Dass trotz der heftigen Auseinandersetzungen um die Kategorisierung der Opfer während der Verhandlungen immer noch viele Fragen offen sind, liegt u.a. daran, dass bis Ende Oktober vergangenen Jahres keine offizielle Übersetzung des Stiftungsgesetzes vorlag. Wladimir E. Schnittke von Memorial St. Petersburg erklärt, die Argumentation der hiesigen Stiftungen habe sich immer auf selbst angefertigte Dokumente stützen müssen. Angesichts der verwendeten juristischen Konstruktionen zur Definition der Anspruchsberechtigten führte dies zu erheblichen Verständnisschwierigkeiten. Die Probleme, die sich für die AntragstellerInnen aus den Vergabekriterien des Stiftungsgesetzes ergeben, wurden daher erst im Nachhinein erkennbar. Aus dem gleichen Grund konnten bisher kaum eigene Konzepte zur Umsetzung des Gesetzes entwickelt werden. Der Partnervertrag zwischen der russischen und der deutschen Stiftung, der die Einzelheiten der Auszahlungsmechanismen regelt, soll erst Mitte Januar abgeschlossen werden.

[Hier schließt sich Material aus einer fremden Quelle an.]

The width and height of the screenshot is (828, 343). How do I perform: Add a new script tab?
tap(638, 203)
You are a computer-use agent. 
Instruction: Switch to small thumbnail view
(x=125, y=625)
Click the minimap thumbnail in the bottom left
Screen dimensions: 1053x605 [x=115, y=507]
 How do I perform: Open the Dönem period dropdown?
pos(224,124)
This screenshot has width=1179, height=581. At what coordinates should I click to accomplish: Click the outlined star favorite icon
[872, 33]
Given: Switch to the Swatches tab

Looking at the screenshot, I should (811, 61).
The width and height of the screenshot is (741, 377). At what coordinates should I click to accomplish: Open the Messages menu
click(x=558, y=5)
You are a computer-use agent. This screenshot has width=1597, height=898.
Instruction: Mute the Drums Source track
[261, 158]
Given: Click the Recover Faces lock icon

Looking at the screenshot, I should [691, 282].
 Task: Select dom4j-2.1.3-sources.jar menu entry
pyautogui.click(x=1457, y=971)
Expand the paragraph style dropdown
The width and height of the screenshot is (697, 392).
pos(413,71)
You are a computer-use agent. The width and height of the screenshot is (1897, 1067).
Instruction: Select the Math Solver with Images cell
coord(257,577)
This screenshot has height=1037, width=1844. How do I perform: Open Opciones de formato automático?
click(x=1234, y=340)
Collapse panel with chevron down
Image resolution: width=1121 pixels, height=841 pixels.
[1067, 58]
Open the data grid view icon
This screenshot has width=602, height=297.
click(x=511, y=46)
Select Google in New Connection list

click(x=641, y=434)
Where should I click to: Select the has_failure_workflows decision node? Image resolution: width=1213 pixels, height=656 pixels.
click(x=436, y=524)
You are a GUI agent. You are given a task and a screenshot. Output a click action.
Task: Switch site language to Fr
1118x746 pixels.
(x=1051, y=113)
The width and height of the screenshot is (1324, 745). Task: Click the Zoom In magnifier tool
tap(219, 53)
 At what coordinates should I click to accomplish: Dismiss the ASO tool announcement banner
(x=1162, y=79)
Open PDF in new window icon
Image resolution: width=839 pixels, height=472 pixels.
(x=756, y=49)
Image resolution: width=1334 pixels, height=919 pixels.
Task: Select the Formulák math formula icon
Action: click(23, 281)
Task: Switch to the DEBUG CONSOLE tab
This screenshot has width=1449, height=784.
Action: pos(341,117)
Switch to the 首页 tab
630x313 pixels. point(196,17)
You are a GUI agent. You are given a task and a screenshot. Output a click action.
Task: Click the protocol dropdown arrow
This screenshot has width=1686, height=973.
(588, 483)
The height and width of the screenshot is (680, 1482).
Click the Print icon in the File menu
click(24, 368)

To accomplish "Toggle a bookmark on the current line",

Das einzige, was bisher defintiv feststeht, ist nicht im Interesse der ehemaligen ZwangsarbeiterInnen: Ehe sie aus dem Stiftungsfonds überhaupt etwas erhalten, müssen sie erklären, dass sie keine weiteren Ansprüche gegenüber der BRD oder deutschen Unternehmen anmelden werden. Marxena Nikiforowna, Mitbegründerin der St. Petersburger Vereinigung von Personen, die Naziverfolgungen ausgesetzt waren, ist darüber empört: »Warum sollen wir zusammen mit den Anträgen eine Verzichtserklärung abgeben, wenn wir nicht einmal wissen, ob und wann wir die Entschädigung je erhalten? Wenn wir einmal Geld bekommen haben, bitte sehr, aber warum vorher?«

Auch wenn dieser Verzicht erst mit dem Erhalt einer Leistung wirksam werden soll, stößt eine solche Klausel auf Unverständnis. Woher sollen diejenigen, die über Jahrzehnte hinweg Repressalien ausgesetzt waren oder deren Schicksal verschwiegen wurde, heute die Gewissheit nehmen, tatsächlich eine Entschädigung zu bekommen?

Angesichts der Verzögerungen und der aufgebauten Hürden sind Zweifel daran, dass ehemalige ZwangsarbeiterInnen jemals für Deportation, Versklavung und willkürliche Misshandlungen entschädigt werden, nur allzu berechtigt. Nicht nur deshalb, weil eine wirkliche Entschädigung weitaus höher ausfallen müsste als die zugesagten Beträge und weil im Grunde auch die Nachzahlung der vorenthaltenen Löhne auf der Tagesordnung stehen sollte. Der BRD scheint zu gelingen, was sie schon immer wollte: die nationalsozialistische Vergangenheit abzuschließen, ohne sich vor den Opfern verantworten zu müssen. Bald dürfte kaum eine(r) der ehemaligen ZwangsarbeiterInnen mehr am Leben sein. Während ihrer Deportation in den Jahren 1941 bis 1945 waren die meisten zwischen 15 und 25 Jahren alt. Die derzeitige durchschnittliche Lebenserwartung in der Russischen Föderation beträgt für Frauen 72, für Männer 59,8 Jahre.